Throwing myself into such new meteorological experiences got me thinking about East Coasters, why they are where they are, and what I learned in school. Apparently, hundreds of years ago groups of Europeans risked their lives to sail west, cramped on small boats for months, in hopes of making it to a new land mass that they had heard might be there, maybe. And it just might be better then where they were coming from. Have you ever been to Madrid? Or Barcelona? These are fabulous places but, apparently, not fabulous enough. These picky people were taking a big risk and making a really bold move.

So, what did they do when they finally made it to a wide-open new land and experienced the suffocating humidity and frozen death storms? Instead of continuing west, the same people who sat in place on a boat for three months and ate their uncle’s poop (because he ate the biggest meal before they left) decided they had made it. ‘We’re here!’ they said, lying to themselves. They basically quit and in doing so, they quit on America.

But as school also taught me, some continued heading west. It wasn’t easy, but at least Thanksgiving had happened and the Indians gave them turkeys for their journey. These were the types of people who fell asleep asking themselves ‘Did I just risk my life spending three months in the hull of a tiny boat suckling on Uncle Steve’s poop for this kind of weather?’ And they woke up and yelled ‘No way!’ And their confused wives said ‘What are you yelling at?’ And they said ‘Just get in the car.’

But then another curious thing happened. A good number of these even-more-adventurous people who made it across an entire ocean and then began moving across an entire continent just decided to stop, right in the middle, and lied to themselves saying ‘We made it!’ And a guy said “No we haven’t!” and they killed him. There were no geographical indicators that they had made it anywhere. So the dead guy was right. Have you seen the Midwest? It’s just flat, in all directions, and there’s nothing. In fact, if you flip to a movie and see a car driving through such an area, or even an old western and see a wagon going across the plains, you know that movie has just started or, at best, is right in the middle and you want to see where the characters in the cars and wagons eventually end up because they certainly aren’t stopping where they are. It’s an entire region that is impossible to serve as the geographical conclusion to anything. And Vitrone, I don’t want to hear your Wizard of Oz argument.

My best hypothesis for this second wave of quitters was not learned in school, but rather from the rotating headlines on Yahoo.com which seems to do a story twice a week about morbidly obesity in America, and it turns out most of these people live in the Midwest.

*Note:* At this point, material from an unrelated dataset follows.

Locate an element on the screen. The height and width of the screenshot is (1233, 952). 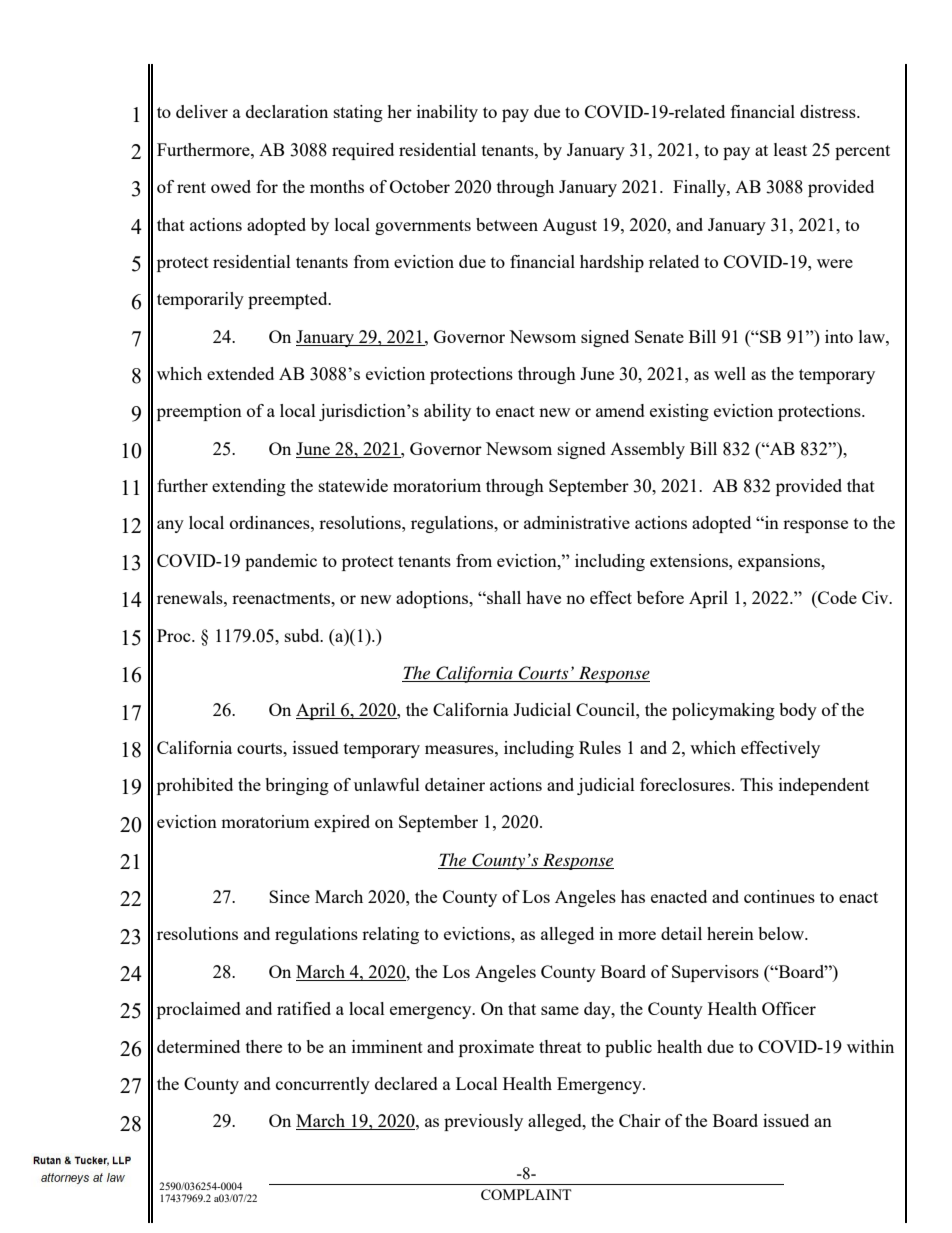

Now it’s one thing to sail across the sucky ocean and just flat out quit, but its quite another to continue moving west, get super fat from the Indians and their never ending supply of celebratory turkeys and just get lazy. A few months ago all these guys had were a couple of ounces of Uncle poop in their bellies, now they have stoked Indians shoving a never-ending supply of rotisserie turkeys in their face. I mean you can’t really blame them. But we will anyway.

Then there are the Californians. The few that made it all the way across the ocean, through the crappy East Coast weather and past all of the turkey and meat products to a place that probably looked as beautiful as that Avatar planet (the Avatar planet before the war with the humans, when that giant tree was still up). The type of people who weren’t about to settle for snowstorms or humidity, and probably just didn’t like turkey. One would assume these people, my people, would be the winners. But another trip to Yahoo.com’s rotating headlines proves one wrong.

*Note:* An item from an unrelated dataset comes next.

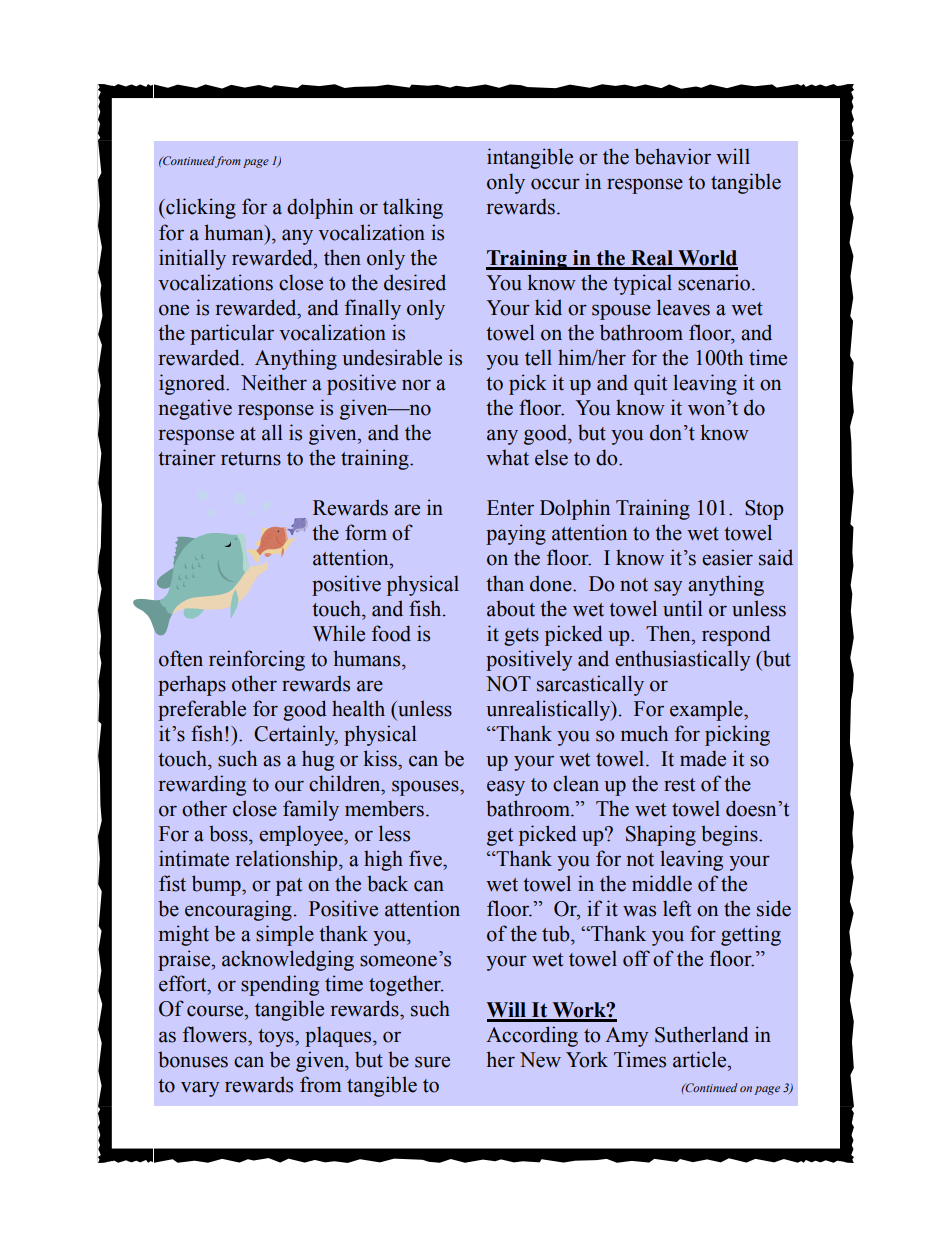  I want to click on quit, so click(650, 384).
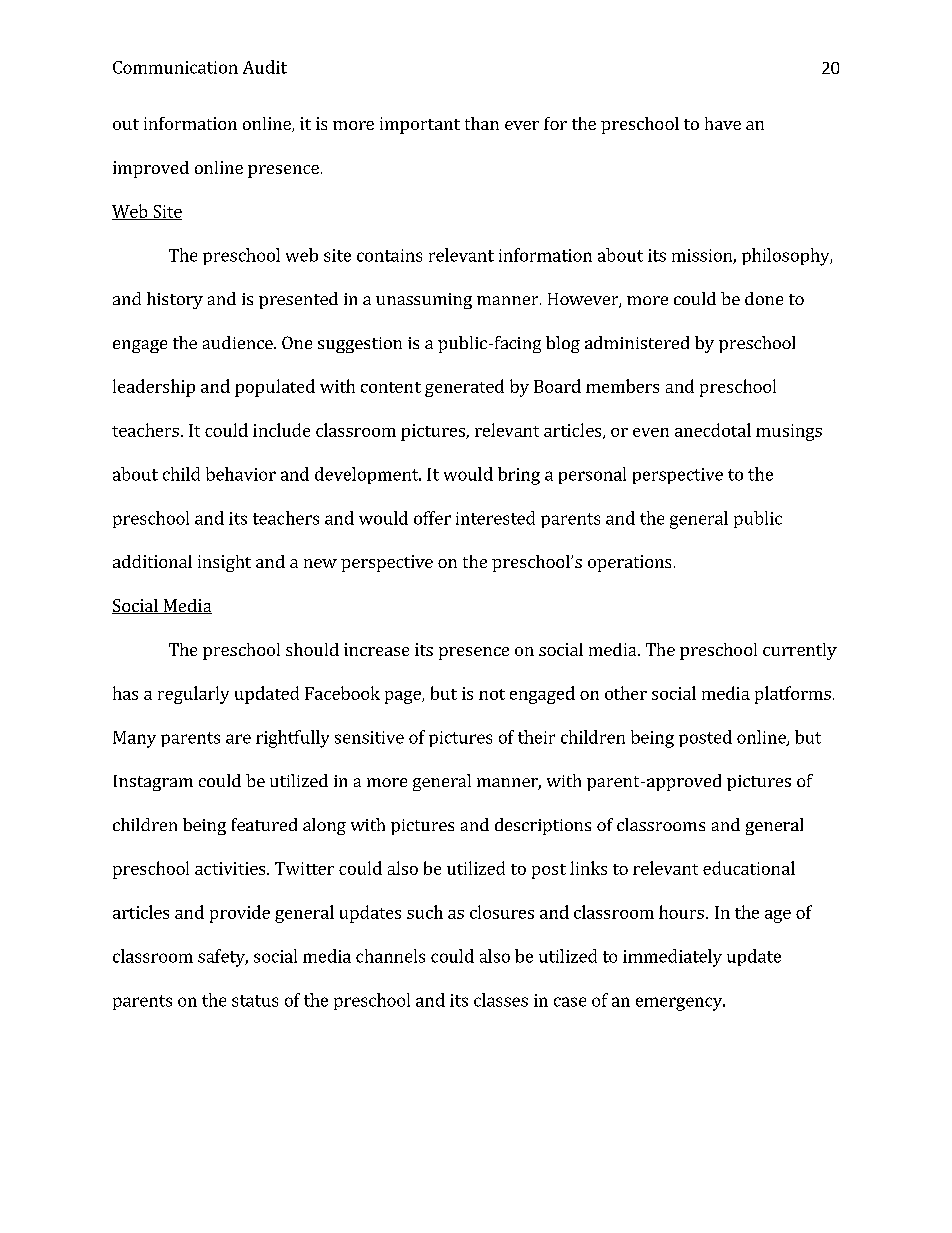 This page has width=952, height=1233. I want to click on have, so click(723, 123).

Yesterday Yahoo reported that the median cost of a home in my hometown of Palo Alto has gone from 1 million to 1.6 million dollars since 2008, even as the rest of the country has tanked. Meaning that to enjoy the beautiful Avatar tree of California one must spend all the money that multiple jobs could ever muster up just to rent a single Avatar leaf to sleep on. Hardly a goal the poop-eating risk takers had in mind a few hundred years back.

So, unfortunately, my people lose. And the winners aren’t the East Coasters either. They’d laugh at the Californians, but their rent is almost the same plus laughing at anything is hard when there’s 90% humidity and your lungs are half-full of evaporated hobo pee.

It turns out the Midwesterners come out on top. Their strong personal motivation coupled with their love of turkey meat has left them at the perfect quitting point. In sprawling eight bedroom homes on three acre lots with eight hundred dollar monthly mortgages and all the left over cash they need to go crazy on the dollar menus. So notch another hole in your 52-inch belt middle America, your love of slightly decent weather and rotisserie-styled anything has gotten you to a much better place than Barcelona.